If you have an account over $100,000 and you trade strangle/straddle options frequently then you are
might be better off using a broker that offers Portfolio Margin (Interactive Brokers & TDAmeritrade).
Interactive Brokers offers Portfolio Margin with the almost no experience restrictions. TDAmeritrade
will have significant experience restrictions in order to qualify for Portfolio Margin. With Portfolio
Margin you can get up to six times more buying power than with regular account margin when you are
trading options. Portfolio Margin will have a much smaller benifit (or no benifit) with stock trades.
How much you pay your broker in trading commissions is a big deal. TradeStation is a low cost broker with a
great trading platform. With TradeStation a typical active trader will pay $4.99 - $6.99 for a stock or
option trade but if you plan on making heavy use of margin (specially Portfolio Margin) then Interactive
Brokers has the lowest margin rates.
Your option trading platform can have special features that improve your trading performance (if you
use them). The ThinkOrSwim (TOS) by TDAmeritrade is used by many traders and offers special features such as
Porbability of Profit and Implied Volatility Rank (more on this later). The Dough platform for
TDAmeritade (see dough.com) is free and gives you the best visual layout. Dough is best used in
conjunction with TOS also includes an overly of the standard deviation for probability of profit (POP).
With POP overly on Dough you can place a trade and know the exact chance of making money. TradeStations
Option Station Pro is an excellent platform for options traders and includes probability ITM/OTM
(same as POP but with different words). If you put on a lot of option positions then TOS will sort them out
better than any platform so you can see what is going on.
Making Money with Position Sizing
At the end of the year you can have a majority of winners but still lose money. Making money is a combination
of winning percentage, average winner size vs. average loser size, how much size you put on, and broker fees.
You could have a 60% winning average and still lose money if you lose $3 on your average loser and make $2
on your average winner. How much you pay your broker is important because you must pay your broker on losing
trades as well as winning trades so winners become smaller and losers become bigger.

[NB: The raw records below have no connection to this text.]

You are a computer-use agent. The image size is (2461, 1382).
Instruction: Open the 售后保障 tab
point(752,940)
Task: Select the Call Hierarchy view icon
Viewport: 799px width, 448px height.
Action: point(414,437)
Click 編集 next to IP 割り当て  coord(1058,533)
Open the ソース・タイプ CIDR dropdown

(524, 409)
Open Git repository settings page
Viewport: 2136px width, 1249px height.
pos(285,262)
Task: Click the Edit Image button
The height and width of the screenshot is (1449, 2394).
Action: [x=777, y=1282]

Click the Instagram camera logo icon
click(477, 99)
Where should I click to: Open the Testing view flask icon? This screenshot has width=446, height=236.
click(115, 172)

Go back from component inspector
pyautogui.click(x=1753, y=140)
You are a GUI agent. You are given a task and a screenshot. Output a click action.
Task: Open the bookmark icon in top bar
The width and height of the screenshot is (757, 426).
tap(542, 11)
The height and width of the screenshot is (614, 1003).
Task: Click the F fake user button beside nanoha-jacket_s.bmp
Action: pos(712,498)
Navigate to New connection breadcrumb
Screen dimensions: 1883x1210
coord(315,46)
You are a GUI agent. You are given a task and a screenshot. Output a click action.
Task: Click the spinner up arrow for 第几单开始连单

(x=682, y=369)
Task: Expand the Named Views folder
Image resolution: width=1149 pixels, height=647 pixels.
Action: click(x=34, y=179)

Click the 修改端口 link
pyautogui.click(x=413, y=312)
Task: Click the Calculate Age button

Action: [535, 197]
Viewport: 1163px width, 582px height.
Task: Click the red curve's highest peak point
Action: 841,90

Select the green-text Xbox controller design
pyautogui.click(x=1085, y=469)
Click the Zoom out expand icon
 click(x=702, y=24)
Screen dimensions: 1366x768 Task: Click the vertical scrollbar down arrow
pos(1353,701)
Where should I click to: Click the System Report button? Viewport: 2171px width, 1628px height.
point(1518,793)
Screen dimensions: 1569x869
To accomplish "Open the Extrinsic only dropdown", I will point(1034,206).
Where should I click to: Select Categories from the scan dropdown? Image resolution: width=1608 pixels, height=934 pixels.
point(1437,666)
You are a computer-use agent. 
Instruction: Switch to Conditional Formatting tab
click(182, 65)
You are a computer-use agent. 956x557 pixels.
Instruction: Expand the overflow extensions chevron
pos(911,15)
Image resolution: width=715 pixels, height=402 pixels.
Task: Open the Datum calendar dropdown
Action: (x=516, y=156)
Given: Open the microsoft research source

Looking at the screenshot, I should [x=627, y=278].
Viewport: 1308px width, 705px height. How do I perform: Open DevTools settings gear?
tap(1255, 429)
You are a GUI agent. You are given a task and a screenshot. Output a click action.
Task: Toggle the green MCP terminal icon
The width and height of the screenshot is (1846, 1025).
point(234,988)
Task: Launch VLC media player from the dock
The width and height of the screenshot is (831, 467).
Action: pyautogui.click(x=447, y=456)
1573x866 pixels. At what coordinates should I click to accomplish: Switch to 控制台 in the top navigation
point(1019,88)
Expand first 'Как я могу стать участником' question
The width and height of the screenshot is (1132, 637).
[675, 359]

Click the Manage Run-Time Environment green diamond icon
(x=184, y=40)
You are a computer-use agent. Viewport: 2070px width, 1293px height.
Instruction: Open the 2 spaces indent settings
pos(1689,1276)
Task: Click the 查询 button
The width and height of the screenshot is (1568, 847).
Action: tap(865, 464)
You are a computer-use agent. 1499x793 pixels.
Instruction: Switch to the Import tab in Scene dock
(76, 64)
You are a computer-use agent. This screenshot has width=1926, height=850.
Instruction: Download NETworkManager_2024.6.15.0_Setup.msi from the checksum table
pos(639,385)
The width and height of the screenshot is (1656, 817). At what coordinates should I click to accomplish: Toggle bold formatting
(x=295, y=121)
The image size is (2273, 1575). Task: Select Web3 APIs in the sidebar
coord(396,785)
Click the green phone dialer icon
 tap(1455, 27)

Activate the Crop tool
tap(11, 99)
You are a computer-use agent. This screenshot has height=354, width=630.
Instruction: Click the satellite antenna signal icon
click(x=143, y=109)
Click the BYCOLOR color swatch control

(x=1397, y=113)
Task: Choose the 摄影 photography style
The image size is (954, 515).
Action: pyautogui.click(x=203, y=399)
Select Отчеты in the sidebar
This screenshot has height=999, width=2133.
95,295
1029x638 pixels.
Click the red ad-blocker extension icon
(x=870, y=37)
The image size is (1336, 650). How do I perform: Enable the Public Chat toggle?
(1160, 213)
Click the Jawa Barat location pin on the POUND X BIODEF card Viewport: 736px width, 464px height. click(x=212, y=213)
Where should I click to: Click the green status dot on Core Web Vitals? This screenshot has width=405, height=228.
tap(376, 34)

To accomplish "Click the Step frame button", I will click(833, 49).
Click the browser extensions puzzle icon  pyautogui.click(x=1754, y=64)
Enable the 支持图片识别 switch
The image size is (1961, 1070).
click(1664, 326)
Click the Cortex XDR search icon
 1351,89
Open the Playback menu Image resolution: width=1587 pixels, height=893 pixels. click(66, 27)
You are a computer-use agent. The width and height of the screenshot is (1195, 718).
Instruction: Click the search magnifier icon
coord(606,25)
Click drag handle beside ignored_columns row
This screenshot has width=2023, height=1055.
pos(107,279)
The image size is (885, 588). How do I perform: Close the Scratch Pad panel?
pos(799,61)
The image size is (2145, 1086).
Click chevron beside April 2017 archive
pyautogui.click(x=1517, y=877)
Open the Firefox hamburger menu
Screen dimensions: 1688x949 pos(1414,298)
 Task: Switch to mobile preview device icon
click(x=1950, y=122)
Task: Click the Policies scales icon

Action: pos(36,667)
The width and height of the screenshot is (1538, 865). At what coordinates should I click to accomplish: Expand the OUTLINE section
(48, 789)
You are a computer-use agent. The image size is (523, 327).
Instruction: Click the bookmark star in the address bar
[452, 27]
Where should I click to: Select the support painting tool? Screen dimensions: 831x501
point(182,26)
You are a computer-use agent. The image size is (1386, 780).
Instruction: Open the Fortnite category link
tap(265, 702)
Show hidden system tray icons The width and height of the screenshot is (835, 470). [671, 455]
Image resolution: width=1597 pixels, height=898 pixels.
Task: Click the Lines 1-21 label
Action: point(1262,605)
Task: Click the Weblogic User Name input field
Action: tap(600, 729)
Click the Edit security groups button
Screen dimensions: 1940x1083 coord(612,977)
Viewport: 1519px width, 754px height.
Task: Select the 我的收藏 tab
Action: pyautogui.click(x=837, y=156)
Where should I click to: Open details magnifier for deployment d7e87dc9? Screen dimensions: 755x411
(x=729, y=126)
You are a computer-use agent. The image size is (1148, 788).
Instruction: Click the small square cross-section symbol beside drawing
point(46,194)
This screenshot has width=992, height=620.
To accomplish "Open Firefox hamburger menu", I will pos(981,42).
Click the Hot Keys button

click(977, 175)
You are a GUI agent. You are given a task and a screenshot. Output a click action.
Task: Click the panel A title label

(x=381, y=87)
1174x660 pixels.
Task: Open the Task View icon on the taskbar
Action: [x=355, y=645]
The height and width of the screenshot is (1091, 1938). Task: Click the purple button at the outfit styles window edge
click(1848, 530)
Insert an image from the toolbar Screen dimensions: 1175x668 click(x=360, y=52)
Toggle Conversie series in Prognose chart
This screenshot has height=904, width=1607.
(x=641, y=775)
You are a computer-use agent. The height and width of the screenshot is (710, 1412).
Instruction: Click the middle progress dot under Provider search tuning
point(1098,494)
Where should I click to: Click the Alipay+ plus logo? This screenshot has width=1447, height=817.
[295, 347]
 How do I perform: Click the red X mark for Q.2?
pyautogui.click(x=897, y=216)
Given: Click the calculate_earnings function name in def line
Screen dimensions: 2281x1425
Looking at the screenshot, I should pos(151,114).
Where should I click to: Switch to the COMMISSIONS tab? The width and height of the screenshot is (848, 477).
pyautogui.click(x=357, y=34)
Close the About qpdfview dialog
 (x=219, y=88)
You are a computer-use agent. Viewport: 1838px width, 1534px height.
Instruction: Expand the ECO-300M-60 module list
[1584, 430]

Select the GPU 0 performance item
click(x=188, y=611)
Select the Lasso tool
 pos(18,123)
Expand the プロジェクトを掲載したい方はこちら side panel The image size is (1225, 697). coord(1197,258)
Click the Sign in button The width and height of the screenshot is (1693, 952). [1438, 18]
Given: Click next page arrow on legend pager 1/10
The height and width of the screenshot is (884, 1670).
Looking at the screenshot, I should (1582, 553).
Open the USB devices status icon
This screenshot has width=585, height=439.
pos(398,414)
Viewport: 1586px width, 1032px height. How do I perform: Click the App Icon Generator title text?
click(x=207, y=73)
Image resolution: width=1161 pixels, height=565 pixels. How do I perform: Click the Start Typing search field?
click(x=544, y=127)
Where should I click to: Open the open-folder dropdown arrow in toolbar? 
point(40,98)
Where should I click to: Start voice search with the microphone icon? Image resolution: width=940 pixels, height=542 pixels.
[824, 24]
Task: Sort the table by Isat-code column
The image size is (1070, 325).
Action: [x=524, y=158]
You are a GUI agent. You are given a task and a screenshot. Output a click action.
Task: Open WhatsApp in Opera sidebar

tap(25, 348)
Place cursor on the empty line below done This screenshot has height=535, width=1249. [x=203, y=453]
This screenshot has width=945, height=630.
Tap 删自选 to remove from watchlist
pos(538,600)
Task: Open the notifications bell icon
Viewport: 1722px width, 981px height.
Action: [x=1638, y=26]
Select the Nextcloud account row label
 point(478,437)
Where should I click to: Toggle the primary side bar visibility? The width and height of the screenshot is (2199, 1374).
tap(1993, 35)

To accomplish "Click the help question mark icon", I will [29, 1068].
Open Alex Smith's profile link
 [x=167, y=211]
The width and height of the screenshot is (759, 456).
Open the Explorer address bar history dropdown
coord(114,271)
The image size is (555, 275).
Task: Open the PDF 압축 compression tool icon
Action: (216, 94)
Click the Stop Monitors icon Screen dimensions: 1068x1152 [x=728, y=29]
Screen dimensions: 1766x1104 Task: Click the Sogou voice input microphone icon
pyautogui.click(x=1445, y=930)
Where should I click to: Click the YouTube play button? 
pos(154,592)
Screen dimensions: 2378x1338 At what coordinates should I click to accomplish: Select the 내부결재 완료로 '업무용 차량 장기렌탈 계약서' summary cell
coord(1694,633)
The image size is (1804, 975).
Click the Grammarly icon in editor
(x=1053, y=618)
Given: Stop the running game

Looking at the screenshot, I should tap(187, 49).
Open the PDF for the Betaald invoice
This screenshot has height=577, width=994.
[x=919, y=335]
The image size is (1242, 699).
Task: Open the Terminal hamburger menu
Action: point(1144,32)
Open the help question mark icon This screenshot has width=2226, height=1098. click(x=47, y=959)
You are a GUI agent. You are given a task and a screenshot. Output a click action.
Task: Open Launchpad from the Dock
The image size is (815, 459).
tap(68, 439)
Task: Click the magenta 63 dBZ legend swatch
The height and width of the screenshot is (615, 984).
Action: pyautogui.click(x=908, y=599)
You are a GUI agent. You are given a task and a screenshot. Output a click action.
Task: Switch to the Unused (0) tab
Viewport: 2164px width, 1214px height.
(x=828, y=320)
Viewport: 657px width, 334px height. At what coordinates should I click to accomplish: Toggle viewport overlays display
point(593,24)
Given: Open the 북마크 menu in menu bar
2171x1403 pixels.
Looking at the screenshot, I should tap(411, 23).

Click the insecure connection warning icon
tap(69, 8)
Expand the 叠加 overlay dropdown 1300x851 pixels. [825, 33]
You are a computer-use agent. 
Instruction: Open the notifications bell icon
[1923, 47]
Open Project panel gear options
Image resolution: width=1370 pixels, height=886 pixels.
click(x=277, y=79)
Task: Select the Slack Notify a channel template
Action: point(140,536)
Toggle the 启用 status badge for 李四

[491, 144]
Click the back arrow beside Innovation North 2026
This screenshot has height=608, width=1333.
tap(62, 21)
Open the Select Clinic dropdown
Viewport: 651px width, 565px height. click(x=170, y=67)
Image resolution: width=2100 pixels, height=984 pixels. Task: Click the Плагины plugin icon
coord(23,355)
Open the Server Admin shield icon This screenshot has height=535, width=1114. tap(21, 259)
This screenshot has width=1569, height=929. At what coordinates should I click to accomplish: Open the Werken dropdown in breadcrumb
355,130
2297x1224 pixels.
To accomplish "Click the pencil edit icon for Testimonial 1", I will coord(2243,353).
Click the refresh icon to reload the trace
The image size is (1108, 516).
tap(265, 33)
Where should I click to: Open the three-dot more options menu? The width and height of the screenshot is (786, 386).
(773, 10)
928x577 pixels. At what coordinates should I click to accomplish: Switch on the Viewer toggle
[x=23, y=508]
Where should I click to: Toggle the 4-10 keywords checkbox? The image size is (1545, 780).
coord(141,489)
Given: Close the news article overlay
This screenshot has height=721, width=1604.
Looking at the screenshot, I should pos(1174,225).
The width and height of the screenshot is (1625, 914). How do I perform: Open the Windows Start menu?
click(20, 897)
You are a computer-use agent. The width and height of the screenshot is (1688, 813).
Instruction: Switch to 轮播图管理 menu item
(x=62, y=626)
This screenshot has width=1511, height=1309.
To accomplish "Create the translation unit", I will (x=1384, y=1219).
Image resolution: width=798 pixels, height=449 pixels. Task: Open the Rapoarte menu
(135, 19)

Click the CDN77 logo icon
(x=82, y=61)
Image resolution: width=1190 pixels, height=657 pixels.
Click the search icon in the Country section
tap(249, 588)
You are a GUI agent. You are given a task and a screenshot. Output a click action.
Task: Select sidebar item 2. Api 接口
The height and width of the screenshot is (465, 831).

If you bet too big on your trades then you will be unprofitable because your winners will only be a way
of getting back to even. Ralph Vance did an experiment with 40 PhD's in which they would gamble 100 times
in a game where they would be guaranteed to win 60% of the time. They started out with $1,000. If they had
bet exactly $10 on each round they would have each had $1,200 left at the end of the test.
If they had bet the mathematically optimal amount of 20% then they would have had $7,490. However, only two
had more than $1,000 at the end of the test. These were smart people who thought that they could do it by
using their instincts rather than by calculating the correct answer. If you lose 20% of your account then
you need to earn 25% profits to get your account back to where you were. If you lose 25% then you need 33%
in profits, if you lose 40% then you need 67% in profits, and if you lose 50% then you need 100% in profits
to get back to even money. You should only risk a small percentage of your portfolio, less than 10%, on any
one trade and as your account gets bigger you should risk less and less on any one trade.